We found out that, in many cases, work can be easily performed from home and some of many undeniable benefits of this are the comfort of working autonomously and being able to navigate between work and life better. Basically – it’s all about the nice feeling of being trusted, that one can and will perform their tasks, because they work for the company and not somehow against it.
Moreover, having autonomy is just better for morale. It allows one to take breaks when they are needed, plan one’s own work and use time more effectively. Another thing is that trusting your employee is a really nice and decent thing to do, that will probably lead to both sides having a relationship full of mutual respect. Micro-managing might be a deal-breaker for many of your potential top talents.

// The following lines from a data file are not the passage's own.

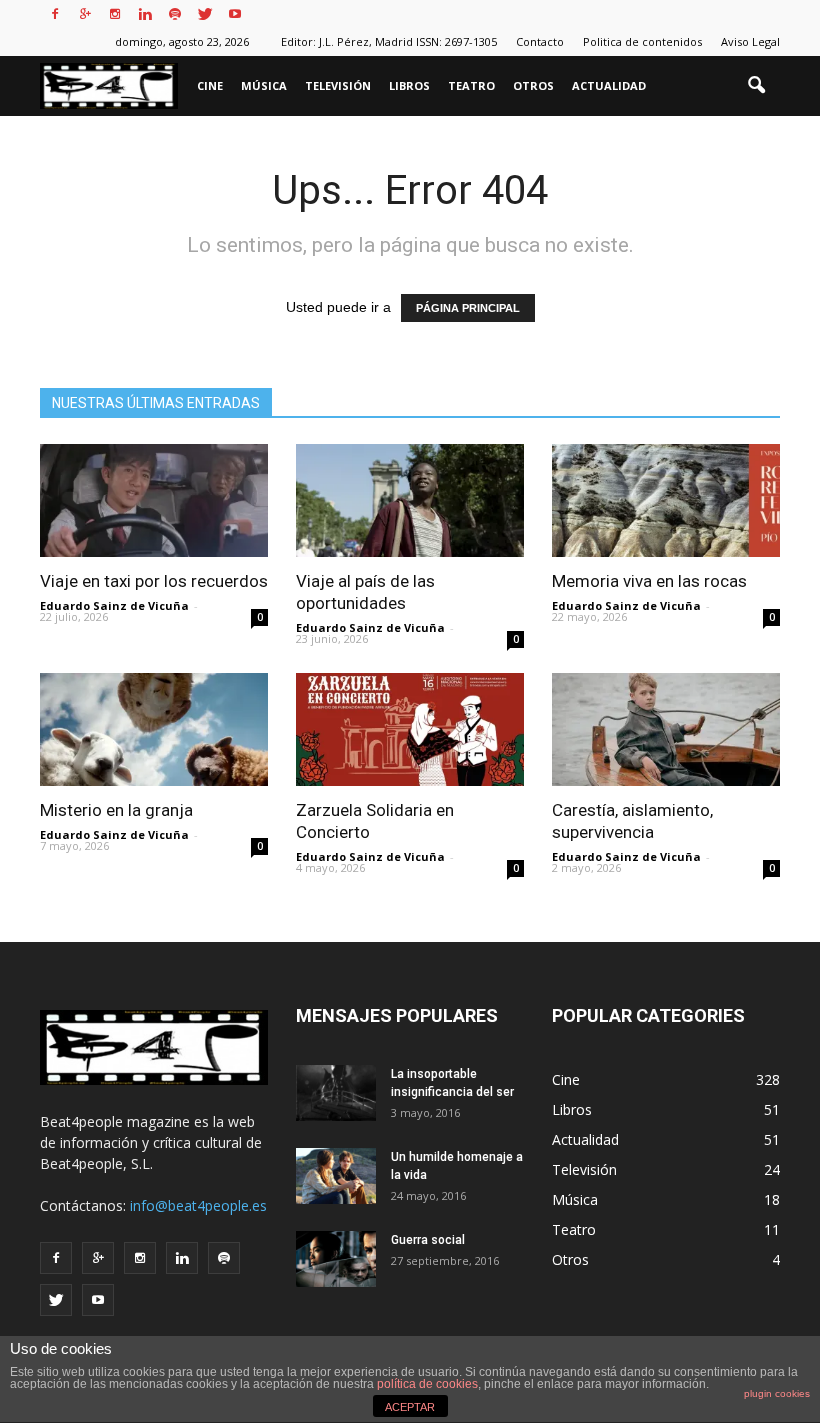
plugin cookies (777, 1393)
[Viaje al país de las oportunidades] (410, 500)
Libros (409, 85)
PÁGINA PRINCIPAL (468, 308)
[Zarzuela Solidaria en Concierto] (410, 729)
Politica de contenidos (642, 41)
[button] (756, 86)
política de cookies (427, 1384)
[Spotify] (175, 14)
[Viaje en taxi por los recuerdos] (154, 500)
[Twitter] (205, 14)
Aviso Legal (750, 41)
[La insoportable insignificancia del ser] (336, 1093)
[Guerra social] (336, 1259)
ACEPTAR (410, 1407)
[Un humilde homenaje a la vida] (336, 1176)
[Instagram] (115, 14)
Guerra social (428, 1240)
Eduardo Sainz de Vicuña (114, 605)
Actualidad (609, 85)
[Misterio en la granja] (154, 729)
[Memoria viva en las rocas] (666, 500)
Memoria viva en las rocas (649, 581)
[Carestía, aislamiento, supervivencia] (666, 729)
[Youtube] (235, 14)
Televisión (338, 85)
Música (264, 85)
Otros (533, 85)
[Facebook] (55, 14)
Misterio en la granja (116, 810)
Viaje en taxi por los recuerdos (154, 581)
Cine (210, 85)
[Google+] (85, 14)
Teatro (471, 85)
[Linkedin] (145, 14)
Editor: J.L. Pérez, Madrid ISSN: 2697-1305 (389, 41)
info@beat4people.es (198, 1205)
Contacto (540, 41)
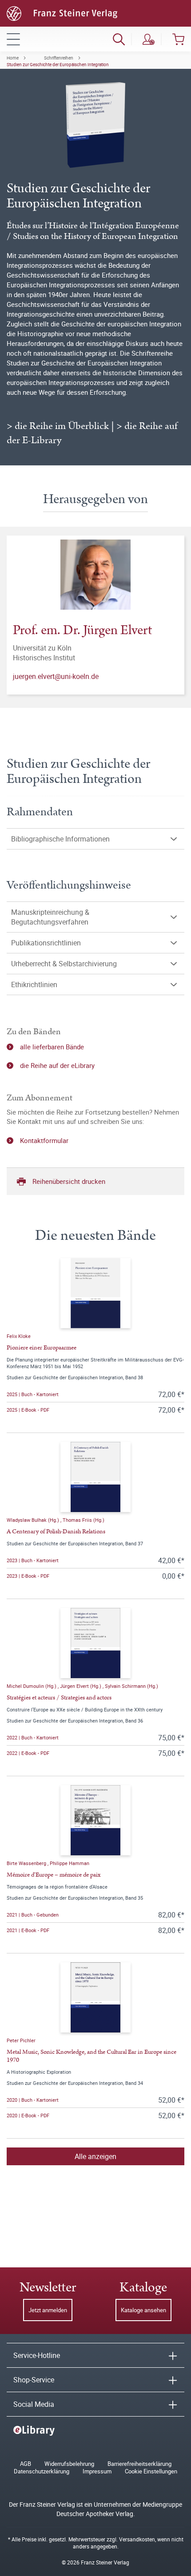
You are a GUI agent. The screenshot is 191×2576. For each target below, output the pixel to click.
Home (13, 58)
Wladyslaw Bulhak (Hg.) (33, 1519)
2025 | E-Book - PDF (28, 1409)
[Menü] (13, 39)
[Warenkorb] (178, 39)
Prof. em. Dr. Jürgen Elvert (82, 630)
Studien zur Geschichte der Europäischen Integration (58, 64)
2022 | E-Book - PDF (28, 1753)
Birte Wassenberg (27, 1863)
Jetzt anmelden (47, 2310)
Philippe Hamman (69, 1863)
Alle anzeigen (95, 2156)
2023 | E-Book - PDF (28, 1575)
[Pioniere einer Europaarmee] (95, 1293)
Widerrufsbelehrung (69, 2464)
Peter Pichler (21, 2040)
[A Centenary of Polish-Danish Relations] (95, 1477)
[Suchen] (118, 39)
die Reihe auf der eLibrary (57, 1065)
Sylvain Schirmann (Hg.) (131, 1686)
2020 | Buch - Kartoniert (33, 2099)
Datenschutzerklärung (41, 2471)
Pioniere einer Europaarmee (41, 1348)
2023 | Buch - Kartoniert (33, 1560)
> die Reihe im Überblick (58, 426)
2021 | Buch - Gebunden (33, 1914)
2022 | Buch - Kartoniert (33, 1737)
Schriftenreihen (58, 58)
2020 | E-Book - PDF (28, 2115)
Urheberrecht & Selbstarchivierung (64, 963)
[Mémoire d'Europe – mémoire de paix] (95, 1820)
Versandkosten (137, 2539)
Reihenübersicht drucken (68, 1181)
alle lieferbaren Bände (52, 1046)
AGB (25, 2464)
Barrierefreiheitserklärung (139, 2464)
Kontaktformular (44, 1140)
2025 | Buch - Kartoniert (33, 1394)
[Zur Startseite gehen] (62, 12)
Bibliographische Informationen (60, 839)
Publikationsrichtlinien (46, 943)
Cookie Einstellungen (151, 2471)
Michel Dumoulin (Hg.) (32, 1686)
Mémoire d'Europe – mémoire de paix (53, 1875)
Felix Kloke (19, 1336)
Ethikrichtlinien (34, 984)
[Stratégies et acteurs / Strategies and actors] (95, 1643)
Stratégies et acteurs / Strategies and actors (59, 1698)
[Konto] (148, 39)
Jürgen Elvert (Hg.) (81, 1686)
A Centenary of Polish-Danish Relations (56, 1532)
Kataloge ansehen (143, 2310)
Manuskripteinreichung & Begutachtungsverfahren (50, 917)
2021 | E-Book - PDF (28, 1930)
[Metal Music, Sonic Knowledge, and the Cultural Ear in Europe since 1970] (95, 1997)
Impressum (97, 2471)
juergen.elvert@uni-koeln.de (56, 676)
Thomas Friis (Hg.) (83, 1519)
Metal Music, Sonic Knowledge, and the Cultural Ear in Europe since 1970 (91, 2056)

A funny thing that comes up quite often in discussions about interviews is the scenario when the recruiter shows off a little too much and for no actual reason. For instance instead of talking about projects and code they focus a lot on things like definitions or soft skills or dealing with clients even if there is literally nothing about customer service in the job description in question.
It looks like the recruiter doesn’t care about the work and the whole point of the meeting is to pin out the candidate and find things that they don’t know even though for whatever weird reason they should.
The thing is, if you can’t respect your candidate and you become famous for having really weird interviews, don’t expect having top quality programmers banging on your door.
If you find yourself in desperate need for top talents, be a good partner for them. Inspire them to learn and give them plenty of possibilities to become even better at their job. Trust them and let them operate without unnecessary supervision that brings no value to their performance. And finally – make some effort and try to make a good impression during the interview, it’s not just their job to present themselves nicely.